ECLI:NL:CRVB:2016:1491
Centrale Raad van Beroep
- Hoger beroep
- Rechtspraak.nl
Toekenning van huishoudelijke verzorging in resultaatsgebieden en de compensatieplicht onder de Wet maatschappelijke ondersteuning
In deze zaak gaat het om de toekenning van huishoudelijke verzorging aan een betrokkene door het college van burgemeester en wethouders van Rotterdam, die in hoger beroep is aangevochten. De betrokkene, geboren in 1940, heeft lichamelijke beperkingen die haar belemmeren bij het uitvoeren van huishoudelijke taken. Het college heeft haar vanaf oktober 2012 hulp bij het huishouden toegekend, aanvankelijk voor 2 uur en 45 minuten per week, tijdelijk uitgebreid naar 3 uur en 45 minuten per week in verband met een herniaoperatie. Na een verzoek om verlenging van de huishoudelijke hulp, heeft het college op 1 mei 2013 een nieuwe toekenning gedaan voor de periode van 1 mei 2013 tot en met 30 april 2018, maar met een beperking in de vorm van resultaatsgebieden.

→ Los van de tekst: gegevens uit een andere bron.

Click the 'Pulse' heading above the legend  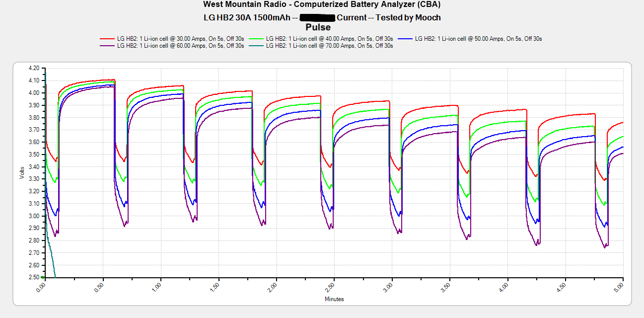[318, 27]
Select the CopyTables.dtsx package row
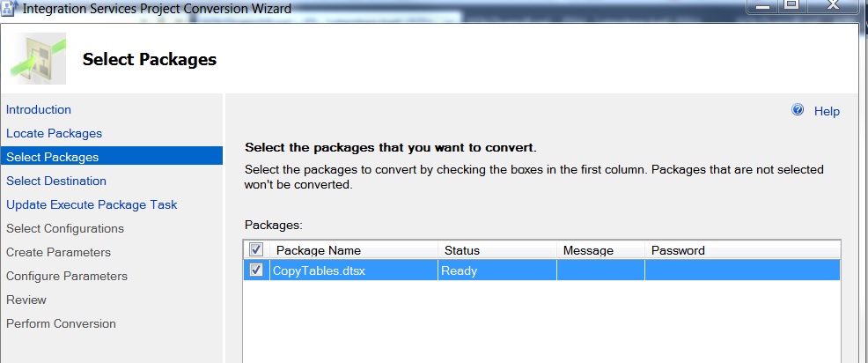 352,270
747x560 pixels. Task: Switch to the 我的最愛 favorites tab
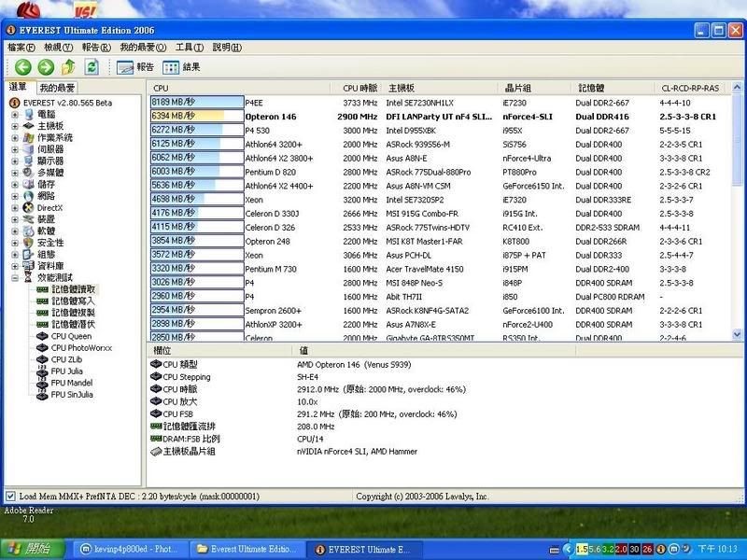pyautogui.click(x=57, y=88)
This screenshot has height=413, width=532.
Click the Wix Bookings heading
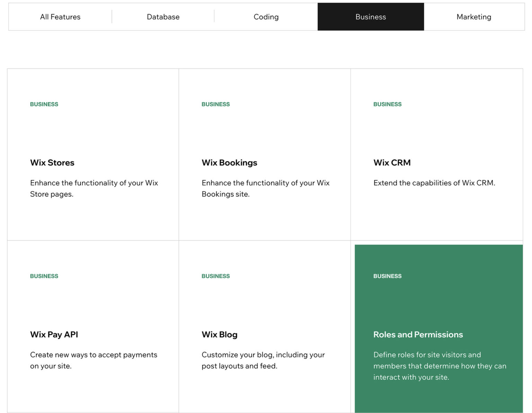(x=229, y=163)
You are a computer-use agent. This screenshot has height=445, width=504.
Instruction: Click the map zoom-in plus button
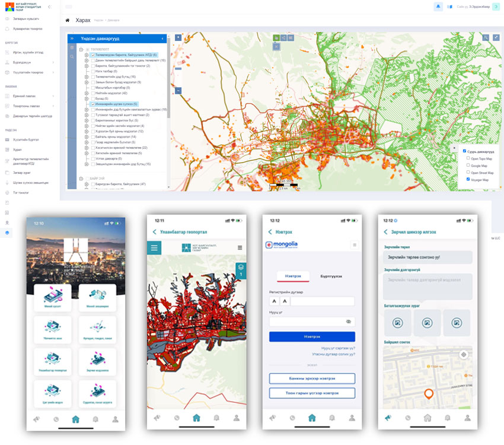coord(178,37)
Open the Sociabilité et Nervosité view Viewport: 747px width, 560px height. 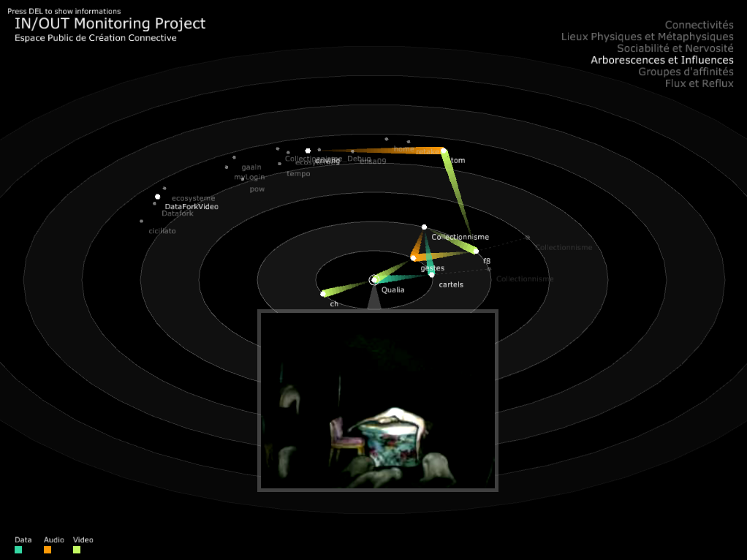[675, 48]
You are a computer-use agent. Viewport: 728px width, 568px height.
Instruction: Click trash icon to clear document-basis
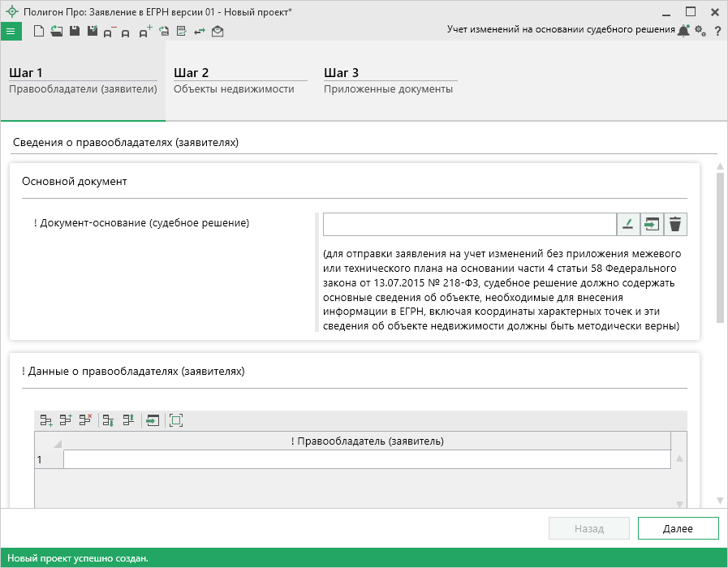tap(675, 224)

De rechtbank Rotterdam heeft in de eerdere uitspraak geoordeeld dat de toekenning van huishoudelijke zorg in resultaatsgebieden onvoldoende maatstaven biedt om te beoordelen of de betrokkene adequaat wordt gecompenseerd voor haar beperkingen. Het college heeft in hoger beroep betoogd dat de toekenning in resultaatsgebieden voldoende handvatten biedt om de compensatieverplichting van de Wet maatschappelijke ondersteuning (Wmo) te waarborgen. De Centrale Raad van Beroep heeft de zaak beoordeeld en geconcludeerd dat de door het college gehanteerde wijze van toekenning van huishoudelijke verzorging in resultaatsgebieden een duidelijke maatstaf mist. De Raad heeft de aangevallen uitspraak van de rechtbank bevestigd en het college veroordeeld in de proceskosten van de betrokkene.
De uitspraak benadrukt de verplichting van het college om te zorgen voor een adequate compensatie van beperkingen op het gebied van zelfredzaamheid en maatschappelijke participatie, en dat de toekenning van zorg moet voldoen aan de eisen van rechtszekerheid en transparantie.